Quoi qu’il en soit, contrairement à l’image choc d’un record historique, le nombre de défaillances ne devrait pas, à proprement parler, constituer un sujet de préoccupation majeur au regard de la tendance longue. Ce diagnostic d’un scénario de rattrapage est confirmé par une étude approfondie de la Direction générale des entreprises qui montre bien que les entreprises moins productives ont, dans un premier temps, été davantage protégées par le soutien public en 2020 et 2021 puis ont été davantage exposées au rebond des défauts. Nous assistons donc à une forme de retour à la normale, les défauts des entreprises les plus fragiles ayant été simplement différés en 2023, 2024, et probablement 2025, la faible productivité apparaissant comme un facteur causal majeur de la hausse de la probabilité de défaut depuis 2022.

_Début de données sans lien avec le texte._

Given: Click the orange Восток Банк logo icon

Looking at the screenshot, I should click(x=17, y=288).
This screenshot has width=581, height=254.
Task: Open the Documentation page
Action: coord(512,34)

Une fragilisation spécifique des PME, une question d’écosystème ?
Ce diagnostic, globalement valide, explique parfaitement l’évolution des défauts dans l’hôtellerie-restauration, massivement soutenue par l’Etat en 2020-2021. Toutefois, si l’on considère les seules entités de six salariés et plus, on observe une explosion des procédures judiciaires qui dépasse largement le rattrapage des défaillances évitées durant la crise sanitaire. Dit autrement, les mesures de soutien public ont été très efficaces pour les petites entités mais ont finalement peu préservé les structures plus employeuses. Par extension, si l’on mesure, pour les seules PME et ETI (au-delà de dix salariés), le taux de rattrapage des défaillances évitées entre 2020 et 2022, il atteint 100% en fin 2024, contre 37% en moyenne et 27% pour les entités de moins de trois salariés.
Concernant les PME et ETI, dont les défauts ont progressé de 51% par rapport à 2019 (contre 28% pour la moyenne des entreprises), le scénario qui se dessine n’est donc pas celui d’un rattrapage partiel, mais celui d’une fragilité spécifique, qui n’affecte pas avec la même intensité les entités peu employeuses. Ce surcroît de défauts par rapport à 2019 augmente avec la taille des entreprises et concerne de nombreux secteurs, ce qui laisse à penser qu’il est moins causé par des facteurs conjoncturels (prix, taux, demande…) que par des facteurs structurels liés à la taille et/ou à l’emploi. Rappelons à cet égard, l’étude récente de Rexecode sur la surtaxation du travail qualifié en France au-delà de 1,4 Smic qui limite l’offre de travail qualifié, renchérit son coût et dont on peut penser qu’elle pèse in fine sur la productivité en période de baisse d’activité en exerçant une contrainte de rétention des qualifications.
Ce constat est particulièrement préoccupant car, dans un contexte de fragmentation du tissu productif avec la multiplication des entités sans salarié, il met en évidence une faiblesse spécifique des PME et ETI qui disposent au contraire d’une capacité d’investissement et qui valorisent leur capital humain via des dispositifs de formation et de protection sociale avancés.